Seal carving may be an ancient art genre in China, but young artist Li Jian is attempting to transform it into a contemporary installation art via “The Diamond Sutra.”
His solo exhibition titled “Red: Out of Control” is currently being showcased at Shanghai Xingyun Cultural Art Center through September 4.
The exhibit features installation, prints and other multi-media works created by Li in recent years, which are said to be inspired by “The Diamond Sutra.”
The 27-year-old is a graduate from the China Academy of Art, majoring in calligraphy and seal carving.
“This exhibition is the outcome of my practice on how to fuse traditional seal carving with a modern aesthetic taste,” Li said. “In my eyes, seal carving is no longer the carving or design of the characters, but rather, expresses the aesthetic taste, emotion and thoughts of an artist.”
Li said seal carvings are seldom used in daily life now.
“So there is a huge gap between seal carving and the life of the ordinary people,” he said. “I wanted to diminish its original function while enlarge its artistic part. I know it is quite difficult, but I want to give it a try.”

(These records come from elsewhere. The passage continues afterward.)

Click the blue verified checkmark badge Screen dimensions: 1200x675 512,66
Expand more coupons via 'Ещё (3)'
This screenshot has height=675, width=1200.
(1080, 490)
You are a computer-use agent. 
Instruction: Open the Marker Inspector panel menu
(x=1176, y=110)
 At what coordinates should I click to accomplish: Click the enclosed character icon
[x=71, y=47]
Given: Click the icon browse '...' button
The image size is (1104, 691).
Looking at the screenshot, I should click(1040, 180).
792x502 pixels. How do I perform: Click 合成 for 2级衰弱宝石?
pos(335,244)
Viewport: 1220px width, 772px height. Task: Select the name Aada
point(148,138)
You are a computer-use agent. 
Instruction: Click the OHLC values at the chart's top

The highlight of the exhibition goes to an installation piece titled “One Light Year,” which features nearly 1,000 stone stamps, each carved with a sentence from “The Diamond Sutra.”
The stamps hang from the ceiling above two basins. One is filled with water, and the other is empty with a mirror at the bottom. Accompanied by the sound of bubbles, when visitors look up they see stamp carvings over their heads or, if they look down, the silhouette in the water and reflection in the mirror.
“This is a true illusion that once sited in ‘The Diamond Sutra’ — whatever you see is either a dream or a bubble in the water.”
It is hard to imagine that Li carved in all 1,012 stamps.
“From the very first one to the final 1,012th one, I meant it my homage to art,” Li said. “Sometimes obsession is an enjoyment. In my eyes, belief is a feeling of certainty even though you don’t see the result when doing it.”